TASK =>
Substitute "title" for "heading" in the records from the line with "Given: Click the Homeland Security seal logo" through the end of the records, leaving everything else unchanged. Give back only those lines, without the pictures.

Text and item location entries
· · · ·
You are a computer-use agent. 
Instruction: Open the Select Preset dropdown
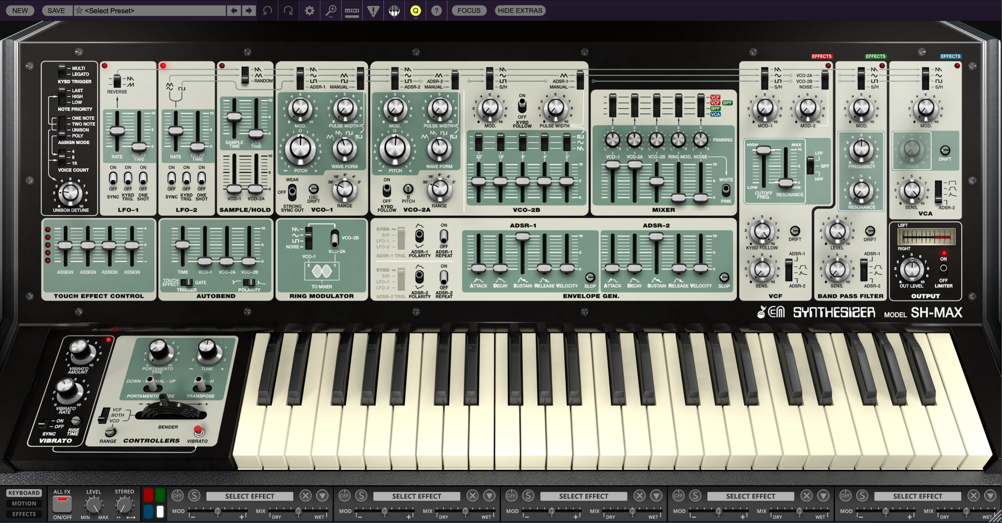(x=150, y=10)
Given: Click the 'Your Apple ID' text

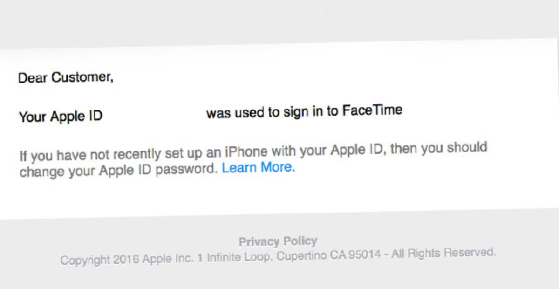Looking at the screenshot, I should point(61,116).
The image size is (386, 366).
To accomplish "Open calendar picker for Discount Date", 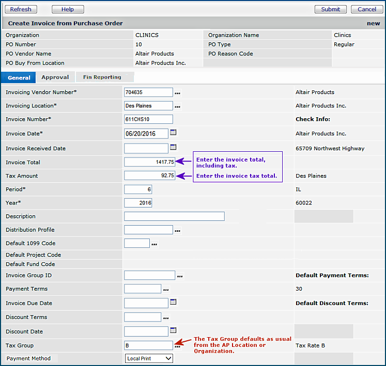I will pyautogui.click(x=173, y=330).
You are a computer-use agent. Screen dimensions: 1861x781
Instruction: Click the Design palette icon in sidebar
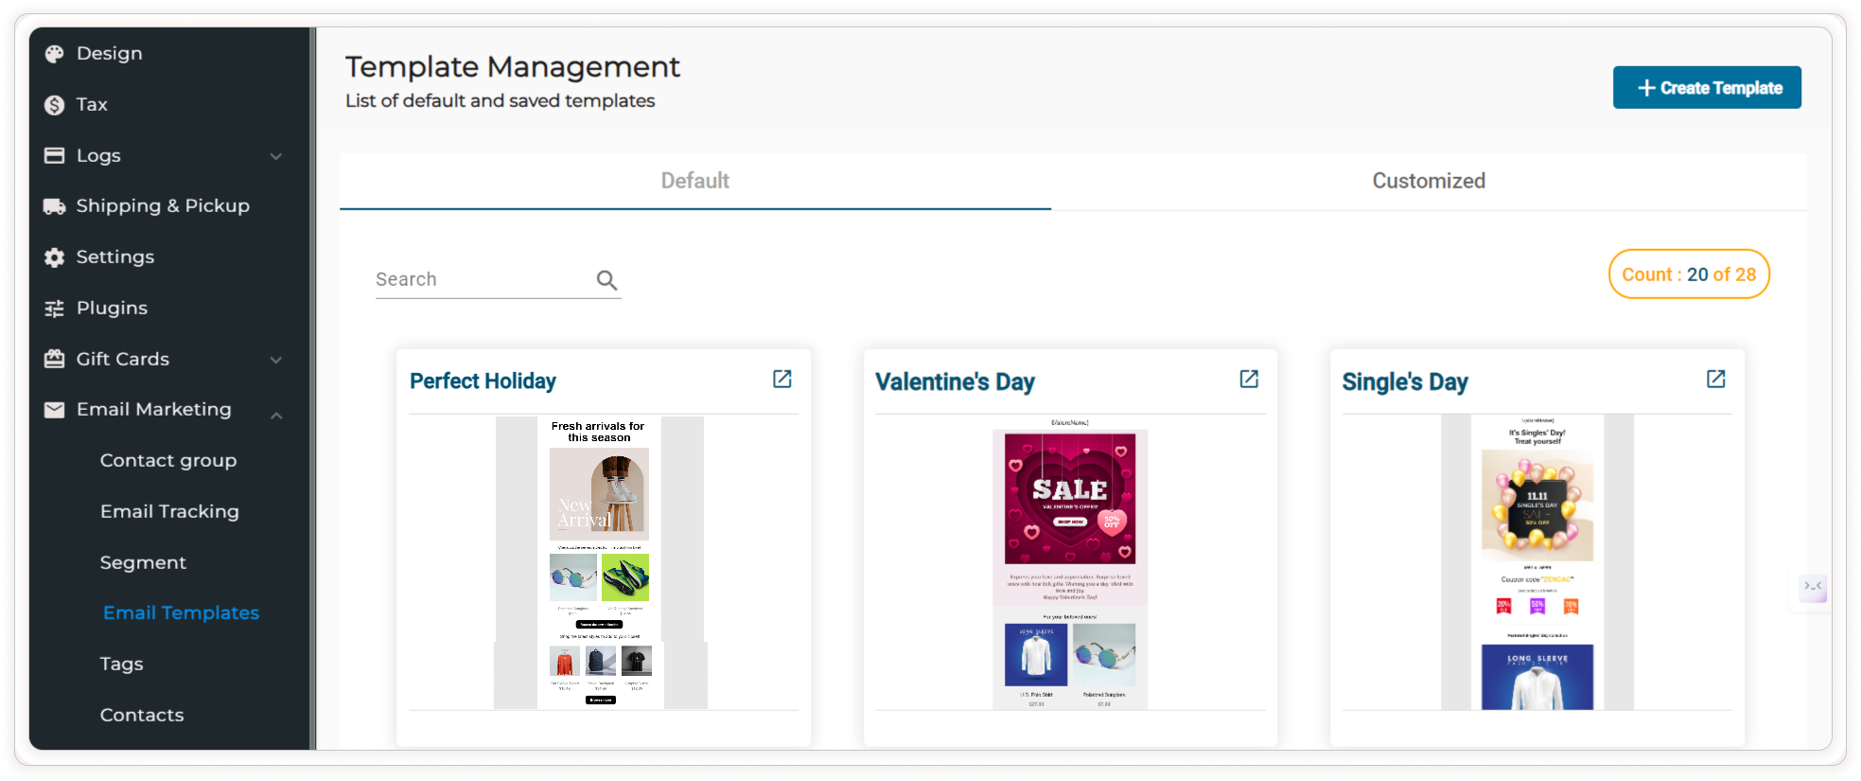pyautogui.click(x=55, y=54)
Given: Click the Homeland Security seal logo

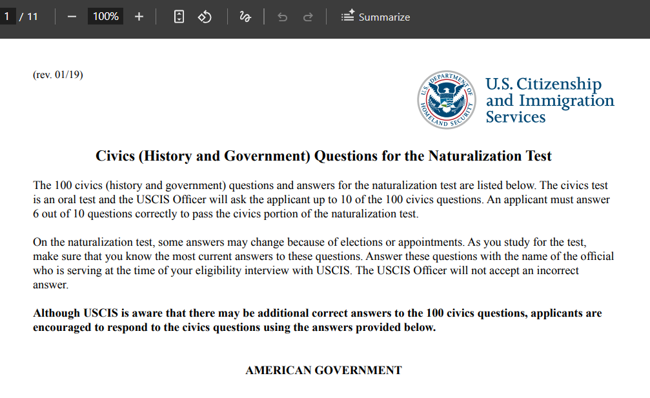Looking at the screenshot, I should (447, 99).
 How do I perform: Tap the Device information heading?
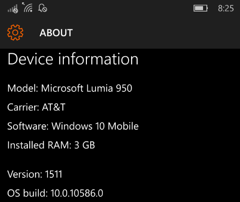click(73, 59)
· · · ·
SOLUTION TO THE EXERCISE =>
Given: Click the Homeland Security seal logo

Looking at the screenshot, I should (447, 99).
 How do I perform: Tap the Device information title?
click(73, 59)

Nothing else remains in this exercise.